> _Your instructions_: Only lines that contain the word "will" belong in the answer; copy them from the records below.
**** Data extract ****
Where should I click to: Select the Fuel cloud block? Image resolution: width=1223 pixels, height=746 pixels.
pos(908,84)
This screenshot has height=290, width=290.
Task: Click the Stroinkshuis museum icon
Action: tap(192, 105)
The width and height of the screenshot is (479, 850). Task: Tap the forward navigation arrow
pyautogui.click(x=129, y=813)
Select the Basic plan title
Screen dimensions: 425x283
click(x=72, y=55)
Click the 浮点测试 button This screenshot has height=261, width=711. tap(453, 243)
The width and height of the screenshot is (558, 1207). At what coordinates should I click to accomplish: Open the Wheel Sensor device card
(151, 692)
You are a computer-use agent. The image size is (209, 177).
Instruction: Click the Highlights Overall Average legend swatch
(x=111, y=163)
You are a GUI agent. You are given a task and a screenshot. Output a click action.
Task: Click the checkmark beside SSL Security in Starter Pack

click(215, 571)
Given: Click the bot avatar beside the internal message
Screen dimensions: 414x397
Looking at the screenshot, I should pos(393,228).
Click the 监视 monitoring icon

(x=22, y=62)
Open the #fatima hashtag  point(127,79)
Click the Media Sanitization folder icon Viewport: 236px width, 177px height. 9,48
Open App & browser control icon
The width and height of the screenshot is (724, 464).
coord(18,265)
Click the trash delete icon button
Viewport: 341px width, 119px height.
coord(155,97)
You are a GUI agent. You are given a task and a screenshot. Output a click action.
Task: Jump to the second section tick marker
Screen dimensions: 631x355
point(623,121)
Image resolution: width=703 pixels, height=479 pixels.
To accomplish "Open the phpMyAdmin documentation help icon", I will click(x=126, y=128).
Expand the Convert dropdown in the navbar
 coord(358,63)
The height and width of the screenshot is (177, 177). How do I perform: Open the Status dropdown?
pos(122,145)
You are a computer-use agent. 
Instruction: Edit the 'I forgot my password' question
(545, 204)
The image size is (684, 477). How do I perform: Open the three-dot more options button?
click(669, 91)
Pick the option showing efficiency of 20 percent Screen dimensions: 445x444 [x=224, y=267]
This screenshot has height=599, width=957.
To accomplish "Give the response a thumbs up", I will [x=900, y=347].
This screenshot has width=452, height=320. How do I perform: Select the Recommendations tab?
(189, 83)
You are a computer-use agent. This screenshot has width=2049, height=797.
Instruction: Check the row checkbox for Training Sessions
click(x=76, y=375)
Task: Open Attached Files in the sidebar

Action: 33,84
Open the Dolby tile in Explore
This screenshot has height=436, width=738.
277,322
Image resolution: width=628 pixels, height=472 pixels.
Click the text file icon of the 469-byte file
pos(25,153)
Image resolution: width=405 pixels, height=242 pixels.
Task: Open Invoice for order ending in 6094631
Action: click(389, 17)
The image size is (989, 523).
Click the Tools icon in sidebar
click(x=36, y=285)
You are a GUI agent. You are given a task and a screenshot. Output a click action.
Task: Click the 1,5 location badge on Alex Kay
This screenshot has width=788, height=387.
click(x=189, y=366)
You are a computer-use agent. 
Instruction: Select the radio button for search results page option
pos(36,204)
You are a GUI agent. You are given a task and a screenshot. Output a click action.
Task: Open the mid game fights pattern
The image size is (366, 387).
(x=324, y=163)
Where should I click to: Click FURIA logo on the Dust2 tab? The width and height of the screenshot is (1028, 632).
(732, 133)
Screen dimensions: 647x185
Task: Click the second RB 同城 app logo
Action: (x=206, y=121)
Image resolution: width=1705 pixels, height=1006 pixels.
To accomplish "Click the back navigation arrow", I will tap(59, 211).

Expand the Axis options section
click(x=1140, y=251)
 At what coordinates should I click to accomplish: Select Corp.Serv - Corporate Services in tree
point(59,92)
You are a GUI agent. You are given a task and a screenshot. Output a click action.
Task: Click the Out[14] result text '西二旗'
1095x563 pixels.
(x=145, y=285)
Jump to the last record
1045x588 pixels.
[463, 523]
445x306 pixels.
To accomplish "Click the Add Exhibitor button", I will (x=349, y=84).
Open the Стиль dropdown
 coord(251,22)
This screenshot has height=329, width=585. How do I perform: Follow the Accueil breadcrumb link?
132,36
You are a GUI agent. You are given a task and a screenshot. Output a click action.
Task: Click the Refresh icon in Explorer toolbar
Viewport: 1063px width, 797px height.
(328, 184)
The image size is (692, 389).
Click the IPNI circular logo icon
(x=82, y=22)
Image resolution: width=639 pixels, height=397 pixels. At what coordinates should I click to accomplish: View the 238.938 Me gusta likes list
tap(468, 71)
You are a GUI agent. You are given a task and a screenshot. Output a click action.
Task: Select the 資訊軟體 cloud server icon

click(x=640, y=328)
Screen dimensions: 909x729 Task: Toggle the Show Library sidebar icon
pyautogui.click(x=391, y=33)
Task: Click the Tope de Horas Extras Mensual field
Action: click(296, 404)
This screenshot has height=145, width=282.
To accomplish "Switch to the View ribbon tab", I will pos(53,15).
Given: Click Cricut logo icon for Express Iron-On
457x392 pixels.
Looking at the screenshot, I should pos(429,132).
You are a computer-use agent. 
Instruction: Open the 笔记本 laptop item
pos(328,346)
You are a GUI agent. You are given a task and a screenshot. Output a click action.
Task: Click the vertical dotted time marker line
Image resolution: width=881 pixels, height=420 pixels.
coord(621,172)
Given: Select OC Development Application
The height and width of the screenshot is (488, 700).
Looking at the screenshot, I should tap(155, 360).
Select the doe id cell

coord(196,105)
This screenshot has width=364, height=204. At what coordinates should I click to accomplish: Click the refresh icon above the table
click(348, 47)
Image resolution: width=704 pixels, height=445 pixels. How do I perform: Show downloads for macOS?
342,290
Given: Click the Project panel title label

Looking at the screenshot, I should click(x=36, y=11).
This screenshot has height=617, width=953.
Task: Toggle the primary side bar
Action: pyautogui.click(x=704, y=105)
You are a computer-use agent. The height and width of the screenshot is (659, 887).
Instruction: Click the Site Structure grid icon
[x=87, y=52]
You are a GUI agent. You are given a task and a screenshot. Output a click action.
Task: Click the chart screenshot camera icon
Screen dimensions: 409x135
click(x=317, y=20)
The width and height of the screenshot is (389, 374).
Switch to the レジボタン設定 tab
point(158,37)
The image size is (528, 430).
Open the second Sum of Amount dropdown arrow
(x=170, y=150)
****
> _Task response_:
To accomplish "Open the phpMyAdmin documentation help icon", I will click(x=126, y=128).
To accomplish "Give the response a thumbs up", I will [x=900, y=347].
To accomplish "Click the back navigation arrow", I will tap(59, 211).
To accomplish "Click the Add Exhibitor button", I will (x=349, y=84).
To accomplish "Switch to the View ribbon tab", I will pos(53,15).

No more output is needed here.